↓↓↓

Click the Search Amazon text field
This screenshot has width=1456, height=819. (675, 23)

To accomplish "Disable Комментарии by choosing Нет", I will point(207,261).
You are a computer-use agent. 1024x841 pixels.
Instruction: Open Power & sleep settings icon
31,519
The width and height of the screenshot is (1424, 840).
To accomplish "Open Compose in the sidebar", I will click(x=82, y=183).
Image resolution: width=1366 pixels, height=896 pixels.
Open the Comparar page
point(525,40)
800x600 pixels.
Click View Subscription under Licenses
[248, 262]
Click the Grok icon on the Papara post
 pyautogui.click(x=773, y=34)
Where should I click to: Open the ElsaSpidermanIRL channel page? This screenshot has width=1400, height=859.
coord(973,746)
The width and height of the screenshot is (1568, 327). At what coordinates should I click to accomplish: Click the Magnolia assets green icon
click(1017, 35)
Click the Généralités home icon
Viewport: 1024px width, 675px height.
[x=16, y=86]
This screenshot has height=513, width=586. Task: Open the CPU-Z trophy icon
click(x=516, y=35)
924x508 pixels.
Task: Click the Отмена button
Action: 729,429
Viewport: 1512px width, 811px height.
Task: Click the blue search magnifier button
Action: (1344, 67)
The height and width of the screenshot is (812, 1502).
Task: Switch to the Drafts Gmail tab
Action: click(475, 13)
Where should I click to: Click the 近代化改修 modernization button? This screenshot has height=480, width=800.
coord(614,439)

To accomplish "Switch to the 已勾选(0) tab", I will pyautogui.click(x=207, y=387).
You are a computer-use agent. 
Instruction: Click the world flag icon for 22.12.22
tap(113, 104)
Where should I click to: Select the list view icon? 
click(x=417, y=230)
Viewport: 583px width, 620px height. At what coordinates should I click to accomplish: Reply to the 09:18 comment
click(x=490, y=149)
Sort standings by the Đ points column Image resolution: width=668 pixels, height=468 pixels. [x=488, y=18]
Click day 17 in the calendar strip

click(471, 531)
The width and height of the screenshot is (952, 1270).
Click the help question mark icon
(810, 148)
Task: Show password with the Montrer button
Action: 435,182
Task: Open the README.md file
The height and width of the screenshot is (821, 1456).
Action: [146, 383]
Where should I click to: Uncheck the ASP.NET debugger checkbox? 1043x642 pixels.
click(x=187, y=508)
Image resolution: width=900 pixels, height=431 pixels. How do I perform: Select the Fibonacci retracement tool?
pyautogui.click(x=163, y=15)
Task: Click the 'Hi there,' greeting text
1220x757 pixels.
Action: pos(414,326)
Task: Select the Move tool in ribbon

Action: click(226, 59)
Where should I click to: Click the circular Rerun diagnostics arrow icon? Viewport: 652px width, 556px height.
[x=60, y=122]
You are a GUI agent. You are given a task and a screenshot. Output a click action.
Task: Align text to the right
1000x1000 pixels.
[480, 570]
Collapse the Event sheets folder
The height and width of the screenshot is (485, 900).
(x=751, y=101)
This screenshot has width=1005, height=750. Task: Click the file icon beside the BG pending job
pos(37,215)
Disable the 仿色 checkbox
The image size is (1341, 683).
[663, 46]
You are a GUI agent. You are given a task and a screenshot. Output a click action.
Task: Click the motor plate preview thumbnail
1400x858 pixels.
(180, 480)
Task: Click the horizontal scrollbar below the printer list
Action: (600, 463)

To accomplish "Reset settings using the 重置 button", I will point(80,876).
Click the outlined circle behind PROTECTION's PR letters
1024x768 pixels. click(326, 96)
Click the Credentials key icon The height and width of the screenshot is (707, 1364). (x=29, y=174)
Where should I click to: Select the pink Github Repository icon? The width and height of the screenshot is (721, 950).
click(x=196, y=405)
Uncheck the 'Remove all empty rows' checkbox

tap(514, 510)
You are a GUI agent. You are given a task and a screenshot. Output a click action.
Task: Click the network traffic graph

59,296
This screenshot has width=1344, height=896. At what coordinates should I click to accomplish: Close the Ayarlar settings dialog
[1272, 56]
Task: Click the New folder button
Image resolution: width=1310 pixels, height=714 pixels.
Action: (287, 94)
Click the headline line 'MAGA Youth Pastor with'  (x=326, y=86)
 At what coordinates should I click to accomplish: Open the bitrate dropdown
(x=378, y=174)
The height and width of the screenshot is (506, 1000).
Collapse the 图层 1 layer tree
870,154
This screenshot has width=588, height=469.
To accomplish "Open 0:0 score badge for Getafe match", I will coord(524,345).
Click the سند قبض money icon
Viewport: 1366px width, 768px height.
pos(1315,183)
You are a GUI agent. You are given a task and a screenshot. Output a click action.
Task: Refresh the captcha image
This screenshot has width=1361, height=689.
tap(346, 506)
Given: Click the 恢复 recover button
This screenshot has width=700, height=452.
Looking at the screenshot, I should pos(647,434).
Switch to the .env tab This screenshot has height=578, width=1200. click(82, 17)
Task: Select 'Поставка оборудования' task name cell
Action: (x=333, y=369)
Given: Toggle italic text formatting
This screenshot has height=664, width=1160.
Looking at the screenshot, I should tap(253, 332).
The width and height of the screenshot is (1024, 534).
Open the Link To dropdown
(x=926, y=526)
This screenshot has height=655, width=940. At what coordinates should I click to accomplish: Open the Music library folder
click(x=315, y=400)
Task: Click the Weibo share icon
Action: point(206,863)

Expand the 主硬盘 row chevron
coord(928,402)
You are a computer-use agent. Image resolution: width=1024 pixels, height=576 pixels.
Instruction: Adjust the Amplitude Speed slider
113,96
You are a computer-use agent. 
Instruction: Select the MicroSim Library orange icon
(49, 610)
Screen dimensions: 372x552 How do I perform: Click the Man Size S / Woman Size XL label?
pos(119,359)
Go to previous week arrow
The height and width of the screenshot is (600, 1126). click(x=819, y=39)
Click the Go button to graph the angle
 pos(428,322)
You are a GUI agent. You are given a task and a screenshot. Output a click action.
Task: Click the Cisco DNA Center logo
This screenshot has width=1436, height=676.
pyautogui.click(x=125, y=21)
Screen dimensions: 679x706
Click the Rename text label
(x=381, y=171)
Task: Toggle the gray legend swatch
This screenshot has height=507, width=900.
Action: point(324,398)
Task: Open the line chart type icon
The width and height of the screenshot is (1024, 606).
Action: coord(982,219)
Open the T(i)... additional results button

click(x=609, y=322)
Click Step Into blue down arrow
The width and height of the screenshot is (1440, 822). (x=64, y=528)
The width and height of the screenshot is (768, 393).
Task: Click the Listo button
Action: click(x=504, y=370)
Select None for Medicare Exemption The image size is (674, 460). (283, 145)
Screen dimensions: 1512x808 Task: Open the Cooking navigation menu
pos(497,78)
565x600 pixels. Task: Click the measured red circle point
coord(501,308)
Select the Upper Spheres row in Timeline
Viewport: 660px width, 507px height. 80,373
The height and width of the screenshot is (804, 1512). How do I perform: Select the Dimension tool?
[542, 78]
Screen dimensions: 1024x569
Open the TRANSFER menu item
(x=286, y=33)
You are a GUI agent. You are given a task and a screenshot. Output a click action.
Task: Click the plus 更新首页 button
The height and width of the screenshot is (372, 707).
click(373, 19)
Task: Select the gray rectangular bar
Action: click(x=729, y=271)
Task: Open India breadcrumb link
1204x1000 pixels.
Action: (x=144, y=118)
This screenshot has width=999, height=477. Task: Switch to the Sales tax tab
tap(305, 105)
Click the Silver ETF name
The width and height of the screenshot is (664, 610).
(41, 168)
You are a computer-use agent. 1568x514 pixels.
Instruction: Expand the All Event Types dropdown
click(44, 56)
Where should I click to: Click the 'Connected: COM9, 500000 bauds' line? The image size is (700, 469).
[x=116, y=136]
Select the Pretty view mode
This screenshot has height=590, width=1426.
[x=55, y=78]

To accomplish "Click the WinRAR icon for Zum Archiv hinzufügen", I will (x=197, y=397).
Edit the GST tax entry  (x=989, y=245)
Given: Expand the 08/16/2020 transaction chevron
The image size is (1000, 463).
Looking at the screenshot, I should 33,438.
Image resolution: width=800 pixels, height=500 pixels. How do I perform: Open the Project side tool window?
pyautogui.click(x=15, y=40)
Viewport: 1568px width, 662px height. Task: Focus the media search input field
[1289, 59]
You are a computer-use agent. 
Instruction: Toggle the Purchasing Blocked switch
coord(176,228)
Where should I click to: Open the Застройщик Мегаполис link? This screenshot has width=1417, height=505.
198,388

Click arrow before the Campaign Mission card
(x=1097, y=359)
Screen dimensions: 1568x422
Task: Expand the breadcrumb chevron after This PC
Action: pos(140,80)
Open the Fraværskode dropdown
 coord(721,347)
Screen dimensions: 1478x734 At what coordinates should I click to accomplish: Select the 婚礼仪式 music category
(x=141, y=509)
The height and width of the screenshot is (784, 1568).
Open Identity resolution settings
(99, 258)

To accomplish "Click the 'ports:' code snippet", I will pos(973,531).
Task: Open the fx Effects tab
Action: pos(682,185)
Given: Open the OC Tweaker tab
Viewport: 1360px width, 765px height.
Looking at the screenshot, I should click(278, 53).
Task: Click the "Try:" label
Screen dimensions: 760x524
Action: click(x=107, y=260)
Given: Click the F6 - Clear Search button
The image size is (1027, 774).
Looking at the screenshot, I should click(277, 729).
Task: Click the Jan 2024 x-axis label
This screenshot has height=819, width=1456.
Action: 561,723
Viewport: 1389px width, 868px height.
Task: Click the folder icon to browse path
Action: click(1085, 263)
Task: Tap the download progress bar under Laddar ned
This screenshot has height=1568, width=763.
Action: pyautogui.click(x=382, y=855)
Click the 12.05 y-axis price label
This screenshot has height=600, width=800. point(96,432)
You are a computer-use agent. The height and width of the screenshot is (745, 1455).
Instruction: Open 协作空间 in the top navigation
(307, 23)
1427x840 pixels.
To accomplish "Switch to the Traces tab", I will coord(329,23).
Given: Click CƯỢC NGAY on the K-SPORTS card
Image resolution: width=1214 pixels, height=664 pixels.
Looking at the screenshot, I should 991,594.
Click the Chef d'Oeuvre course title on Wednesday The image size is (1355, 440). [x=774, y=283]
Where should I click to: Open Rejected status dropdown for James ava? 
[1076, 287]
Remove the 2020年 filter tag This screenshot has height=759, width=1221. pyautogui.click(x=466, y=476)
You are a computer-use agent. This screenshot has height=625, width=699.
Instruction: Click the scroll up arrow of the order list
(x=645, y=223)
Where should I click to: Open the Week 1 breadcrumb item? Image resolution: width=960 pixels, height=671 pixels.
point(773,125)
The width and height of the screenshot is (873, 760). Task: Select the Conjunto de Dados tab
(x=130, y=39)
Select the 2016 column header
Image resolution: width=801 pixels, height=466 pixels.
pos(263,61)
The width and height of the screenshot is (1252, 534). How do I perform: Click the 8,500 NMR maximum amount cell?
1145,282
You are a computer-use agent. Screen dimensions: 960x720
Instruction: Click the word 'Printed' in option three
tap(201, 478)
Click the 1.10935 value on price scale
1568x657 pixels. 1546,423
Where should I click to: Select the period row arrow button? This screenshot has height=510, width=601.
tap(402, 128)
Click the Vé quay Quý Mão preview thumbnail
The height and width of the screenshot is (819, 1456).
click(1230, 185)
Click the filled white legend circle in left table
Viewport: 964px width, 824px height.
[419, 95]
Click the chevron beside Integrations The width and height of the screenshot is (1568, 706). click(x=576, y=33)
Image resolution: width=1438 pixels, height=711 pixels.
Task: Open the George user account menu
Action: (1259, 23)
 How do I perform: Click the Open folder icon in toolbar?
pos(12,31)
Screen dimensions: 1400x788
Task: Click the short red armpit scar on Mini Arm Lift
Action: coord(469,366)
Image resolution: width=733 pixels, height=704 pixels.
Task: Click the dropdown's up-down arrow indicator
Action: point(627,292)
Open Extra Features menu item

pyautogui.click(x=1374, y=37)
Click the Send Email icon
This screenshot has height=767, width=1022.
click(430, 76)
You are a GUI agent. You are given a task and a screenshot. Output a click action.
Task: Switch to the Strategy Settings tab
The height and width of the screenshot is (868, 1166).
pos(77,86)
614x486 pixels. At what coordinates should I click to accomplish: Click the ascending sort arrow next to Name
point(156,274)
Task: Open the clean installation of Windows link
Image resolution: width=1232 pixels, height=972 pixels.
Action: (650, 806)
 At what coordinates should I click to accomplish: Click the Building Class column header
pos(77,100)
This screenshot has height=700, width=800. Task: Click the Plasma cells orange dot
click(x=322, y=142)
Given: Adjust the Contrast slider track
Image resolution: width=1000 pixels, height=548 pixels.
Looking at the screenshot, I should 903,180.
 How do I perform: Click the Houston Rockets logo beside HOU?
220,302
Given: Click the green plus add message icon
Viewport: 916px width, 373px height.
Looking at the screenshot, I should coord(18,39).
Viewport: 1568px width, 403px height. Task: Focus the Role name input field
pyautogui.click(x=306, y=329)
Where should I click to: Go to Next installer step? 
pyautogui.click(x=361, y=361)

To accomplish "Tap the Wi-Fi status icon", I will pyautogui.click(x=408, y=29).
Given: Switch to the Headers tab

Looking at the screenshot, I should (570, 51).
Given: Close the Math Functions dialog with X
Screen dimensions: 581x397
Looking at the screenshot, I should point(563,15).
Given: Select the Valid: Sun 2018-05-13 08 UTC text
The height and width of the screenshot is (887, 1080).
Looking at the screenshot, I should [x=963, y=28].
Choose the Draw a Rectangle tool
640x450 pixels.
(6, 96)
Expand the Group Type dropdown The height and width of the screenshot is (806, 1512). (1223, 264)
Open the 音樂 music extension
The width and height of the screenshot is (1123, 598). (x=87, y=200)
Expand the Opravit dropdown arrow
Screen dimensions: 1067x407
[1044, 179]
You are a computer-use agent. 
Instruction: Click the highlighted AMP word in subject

↑↑↑

REQUIRED ACTION
Beginning at the line that holds "Given: Close the Math Functions dialog with X", write out word for word each line through the end of the records.

SOLUTION
Given: Close the Math Functions dialog with X
Screen dimensions: 581x397
Looking at the screenshot, I should point(563,15).
Given: Select the Valid: Sun 2018-05-13 08 UTC text
The height and width of the screenshot is (887, 1080).
Looking at the screenshot, I should [x=963, y=28].
Choose the Draw a Rectangle tool
640x450 pixels.
(6, 96)
Expand the Group Type dropdown The height and width of the screenshot is (806, 1512). (1223, 264)
Open the 音樂 music extension
The width and height of the screenshot is (1123, 598). (x=87, y=200)
Expand the Opravit dropdown arrow
Screen dimensions: 1067x407
[1044, 179]
You are a computer-use agent. 
Instruction: Click the highlighted AMP word in subject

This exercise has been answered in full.